I’m not sure why it gets my back up so much but when I post something, be it in relation to weightloss, lifting, client progress, general ponderings of random shite, to have the response of ‘but you should feel so proud of everything you have achieved’ seems to denote that I’m over here not being proud. And that annoys me.
Where have I ever said I am not proud of everything I have accomplished? Anyone?
It is a weird saying. It’s something I catagorise as a false positive. I understand what the commentator is trying to convey but it is haphazard. I think it’s the word ‘should’.
Should – definition – used to indicate obligation, duty, or correctness, typically when criticising someone’s actions.
And I think that’s the crux of it. I am obligied to feel proud of everything I have achieved. No, I’m not obligied to feel anything. I am correct to feel proud, yes, but obligied? I feel what I feel when I feel it and no one has the right to enforce that feeling upon anyone. If you want to feel sour about everything you’ve done, you go ahead, it is your emotion and your right to feel it. You ‘shouldn’t’ feel anything you don’t want to feel.

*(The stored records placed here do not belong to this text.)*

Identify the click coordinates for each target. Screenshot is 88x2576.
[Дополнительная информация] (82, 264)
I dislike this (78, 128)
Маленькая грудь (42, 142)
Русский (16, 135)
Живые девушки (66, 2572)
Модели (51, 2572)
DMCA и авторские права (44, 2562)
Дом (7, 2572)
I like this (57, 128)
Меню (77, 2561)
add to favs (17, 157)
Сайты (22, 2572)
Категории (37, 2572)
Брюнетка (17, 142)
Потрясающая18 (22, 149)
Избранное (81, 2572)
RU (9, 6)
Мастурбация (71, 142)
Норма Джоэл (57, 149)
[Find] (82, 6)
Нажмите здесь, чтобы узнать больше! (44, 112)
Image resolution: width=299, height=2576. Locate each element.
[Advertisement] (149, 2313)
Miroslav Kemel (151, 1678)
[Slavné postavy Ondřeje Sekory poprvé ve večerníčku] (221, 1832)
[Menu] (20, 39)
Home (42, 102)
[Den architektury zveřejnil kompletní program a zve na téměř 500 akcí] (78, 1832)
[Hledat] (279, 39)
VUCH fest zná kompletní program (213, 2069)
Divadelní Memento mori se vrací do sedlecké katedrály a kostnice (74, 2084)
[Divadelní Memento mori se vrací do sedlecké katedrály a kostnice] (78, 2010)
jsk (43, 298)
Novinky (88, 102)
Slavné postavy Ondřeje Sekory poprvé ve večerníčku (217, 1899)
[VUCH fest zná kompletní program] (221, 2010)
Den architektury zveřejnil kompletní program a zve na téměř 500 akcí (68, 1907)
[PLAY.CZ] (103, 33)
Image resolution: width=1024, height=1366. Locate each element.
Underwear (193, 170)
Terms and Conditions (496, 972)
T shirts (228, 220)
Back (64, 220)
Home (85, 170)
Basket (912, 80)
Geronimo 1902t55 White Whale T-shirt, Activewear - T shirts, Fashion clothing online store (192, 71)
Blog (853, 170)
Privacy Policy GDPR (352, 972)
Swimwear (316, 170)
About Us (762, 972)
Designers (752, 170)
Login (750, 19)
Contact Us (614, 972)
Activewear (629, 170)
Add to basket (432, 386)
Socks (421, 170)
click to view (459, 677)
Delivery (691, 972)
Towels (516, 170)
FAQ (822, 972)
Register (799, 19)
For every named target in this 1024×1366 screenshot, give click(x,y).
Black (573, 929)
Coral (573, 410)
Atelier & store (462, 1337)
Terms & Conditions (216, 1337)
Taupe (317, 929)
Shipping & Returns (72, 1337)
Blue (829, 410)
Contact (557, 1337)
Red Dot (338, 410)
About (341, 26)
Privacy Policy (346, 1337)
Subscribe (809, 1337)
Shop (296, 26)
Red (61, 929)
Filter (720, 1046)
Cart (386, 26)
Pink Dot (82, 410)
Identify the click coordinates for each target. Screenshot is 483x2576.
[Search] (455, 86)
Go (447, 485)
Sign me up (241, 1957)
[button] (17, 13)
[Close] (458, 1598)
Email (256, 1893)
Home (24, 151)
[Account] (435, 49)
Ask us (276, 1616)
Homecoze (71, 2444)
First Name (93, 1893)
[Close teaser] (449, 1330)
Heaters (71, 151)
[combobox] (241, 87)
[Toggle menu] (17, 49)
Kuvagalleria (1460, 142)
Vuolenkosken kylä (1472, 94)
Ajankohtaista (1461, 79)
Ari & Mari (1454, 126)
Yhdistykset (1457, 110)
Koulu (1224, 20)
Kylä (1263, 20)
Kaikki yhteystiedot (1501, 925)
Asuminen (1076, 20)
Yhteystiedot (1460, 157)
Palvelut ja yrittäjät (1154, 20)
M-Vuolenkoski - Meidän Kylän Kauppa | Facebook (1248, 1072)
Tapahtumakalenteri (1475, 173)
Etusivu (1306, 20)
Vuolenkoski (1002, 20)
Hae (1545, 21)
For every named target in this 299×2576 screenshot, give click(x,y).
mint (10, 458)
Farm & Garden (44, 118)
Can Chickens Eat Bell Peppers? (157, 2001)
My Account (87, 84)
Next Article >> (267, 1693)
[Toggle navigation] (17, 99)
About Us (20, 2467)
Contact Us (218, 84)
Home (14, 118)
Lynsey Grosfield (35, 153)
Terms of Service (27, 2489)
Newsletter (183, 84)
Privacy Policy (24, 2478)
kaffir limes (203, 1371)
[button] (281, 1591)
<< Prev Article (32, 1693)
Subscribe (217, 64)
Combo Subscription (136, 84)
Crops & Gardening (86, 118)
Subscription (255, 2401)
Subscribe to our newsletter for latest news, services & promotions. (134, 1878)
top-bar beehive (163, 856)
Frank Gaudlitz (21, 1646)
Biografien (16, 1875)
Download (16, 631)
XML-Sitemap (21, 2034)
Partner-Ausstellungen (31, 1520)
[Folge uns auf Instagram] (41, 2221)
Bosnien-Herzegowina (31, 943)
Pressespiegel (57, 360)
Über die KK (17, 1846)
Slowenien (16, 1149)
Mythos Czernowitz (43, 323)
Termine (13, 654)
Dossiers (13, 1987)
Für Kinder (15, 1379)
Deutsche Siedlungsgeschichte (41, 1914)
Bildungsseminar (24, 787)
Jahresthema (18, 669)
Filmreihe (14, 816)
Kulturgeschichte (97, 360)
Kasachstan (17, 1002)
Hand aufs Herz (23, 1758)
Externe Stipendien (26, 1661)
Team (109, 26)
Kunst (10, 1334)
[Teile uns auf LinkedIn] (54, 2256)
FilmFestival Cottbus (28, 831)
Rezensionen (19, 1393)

Am I proud of everything I have achieved? Of course I am, I don’t post about it to get plaudits or affirmations, I post because I’m damned proud and want to say, ‘hey I did this’. Yes there is a modicum of vanity, but in the modern world we’ve gone from letter writing about how the days are, what we’ve done, how Auntie Edie is getting on with her bunions, to instantly sharing the things that have made up our day. Posting musings is like writing a public journal that you are allowing your community to view. Now it’s a global community rather than the village/street you were born in.
Alas, with this new way of interacting it gives people scope to respond instantly (I’ve done this myself no too long ago, and I’ve been mulling this over since), without considering their language and how it can be interpreted or without clarification of what they mean. We shoot from the hip in response and use phrases that are dismissive. Perhaps we need to step back and consider how the phrasing will be read. No, we will never get it 100% right, but we can pause, consider what we type and explain where we need to when necessary. But, can we do away with the phrase ‘you should feel’?